The £3.36 million Emergency Grassroot Music Venues Fund is being shared among 135 venues across England who applied for support to survive the imminent risk of collapse caused by the coronavirus pandemic. In response to the demand for help from some of the hardest hit in the sector, and to ensure the support would be felt far and wide, an additional £1.1 million was also brought forward, increasing the fund from £2.25 million to £3.36 million to help as many venues as quickly as possible.
Culture Secretary, Oliver Dowden, said:
This Government is here for culture and these grants today show we are determined to help our exceptional music industry weather the covid storm and come back stronger.
Grassroots music venues are where the magic starts and these emergency grants from our £1.57 billion fund will ensure these music venues survive to create the Adeles and Ed Sheerans of the future.
I encourage music fans to help too by supporting music and cultural events as they start to get going again. We need a collective effort to help the things we love through covid.
The accelerated funding has been delivered by Arts Council England in under a month to save grassroots venues previously facing insolvency. The emergency grants of up to £80,000 will cover on-going running costs incurred during the closure, including rent and utilities so that some of the country’s most vulnerable venues can survive.

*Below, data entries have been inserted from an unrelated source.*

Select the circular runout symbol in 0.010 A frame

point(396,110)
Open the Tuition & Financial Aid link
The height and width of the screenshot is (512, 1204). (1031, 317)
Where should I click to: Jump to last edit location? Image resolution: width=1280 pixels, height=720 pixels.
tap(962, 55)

CEO, Arts Council England, Darren Henley, said:
This much-welcomed emergency investment from the government into grassroots music venues will have a profoundly positive impact on England’s music ecology, and today’s news will mean a great deal to the many artists, audiences and communities they serve across the country. I’m pleased that the Arts Council has been able to use its expertise to administer this fund, ensuring that we are supporting music venues in these challenging times.
Recipients of the fast-acting fund include The Troubadour in London, where Adele and Ed Sheeran performed in the early days of their career, as well as The Jacaranda in Liverpool where The Beatles played their first gig. The fund will support The Sunflower Lounge, one of the oldest music venues in Birmingham, and Night People in Manchester, home to Northern Soul and club nights as well as live performances and DJ sets. Other successful recipients include The Brickyard in Carlisle, which has hosted a range of acts including Foals, Blossoms and Biffy Clyro since it opened in 2002, and Louisiana in Bristol, where Florence and The Machine were among the acts that performed to small audiences there at the start of their careers.

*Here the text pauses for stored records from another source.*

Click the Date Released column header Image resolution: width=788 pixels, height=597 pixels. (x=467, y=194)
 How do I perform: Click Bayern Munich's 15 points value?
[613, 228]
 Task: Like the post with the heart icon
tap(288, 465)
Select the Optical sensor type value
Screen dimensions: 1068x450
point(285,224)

Mark Davyd, Music Venue Trust, said:
We warmly welcome this first distribution from the Culture Recovery Fund which will ensure that the short term future of these venues is secured while we continue to work on how we can ensure their long term sustainability. Both DCMS and Arts Council England have worked very quickly to fully understand the imminent risk of permanent closure faced by a significant number of grassroots music venues across the country, and the funding they’ve brought forward creates a real breathing space for under pressure venues.
Tom Walker, 2019 Brit Award British Breakthrough artist, said:
This is great news for the music sector and fans alike. Grassroots venues play such an important role in kickstarting many careers, including my own, so it is vital that they are supported. The welcome investment from the government will help safeguard venues across the country so that the next generation of home grown talent can shine through.

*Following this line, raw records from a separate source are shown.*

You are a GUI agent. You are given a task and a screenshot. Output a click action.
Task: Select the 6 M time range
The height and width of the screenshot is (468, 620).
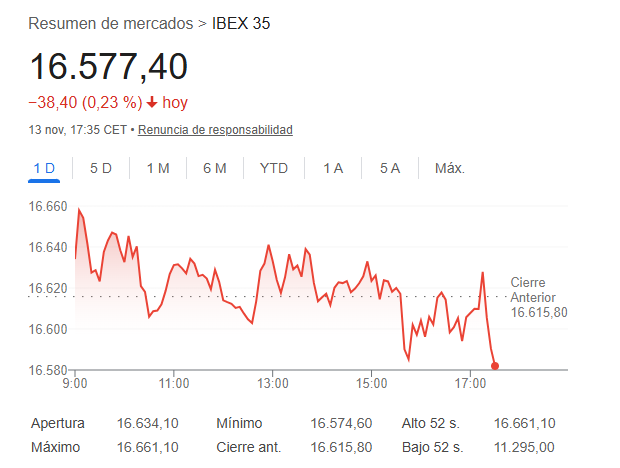click(x=214, y=168)
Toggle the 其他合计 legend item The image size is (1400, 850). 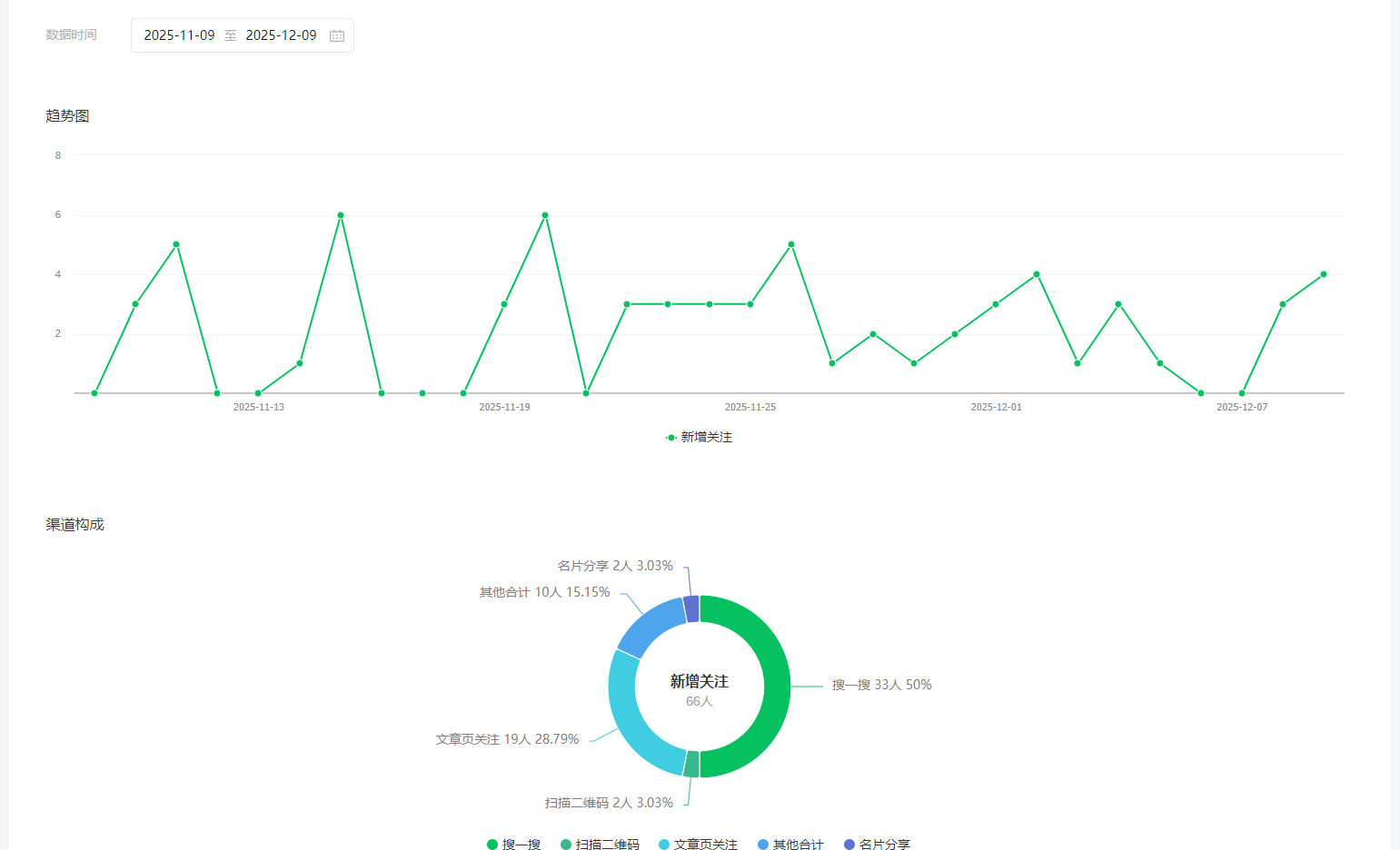pos(790,845)
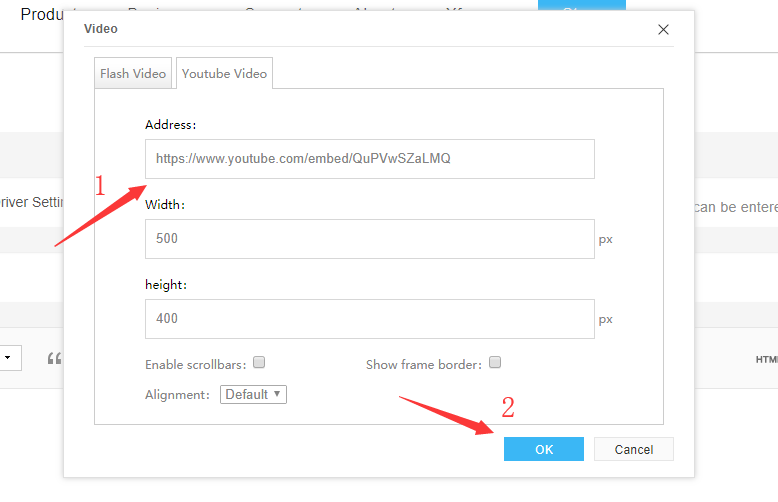Enable scrollbars checkbox
The image size is (778, 502).
[259, 362]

Indoor performances can now restart with socially distanced audiences so music venues are able to reopen safely, alongside other cultural venues and heritage sites.
Music venues are also eligible to apply for a share of £500 million in grants being delivered to cultural organisations by Arts Council England, which is accepting applications until 4 September.
Organisations across the arts and heritage sectors are encouraged to apply for funding designed to support the cultural sector’s recovery and beyond.
Independent cinemas whose businesses have been unavoidably disrupted will also be able to apply for grants up to £200,000 from the British Film Institute. Heritage sites at risk were able to apply for a share of £92 million available in grants through the National Lottery Heritage Fund and Historic England.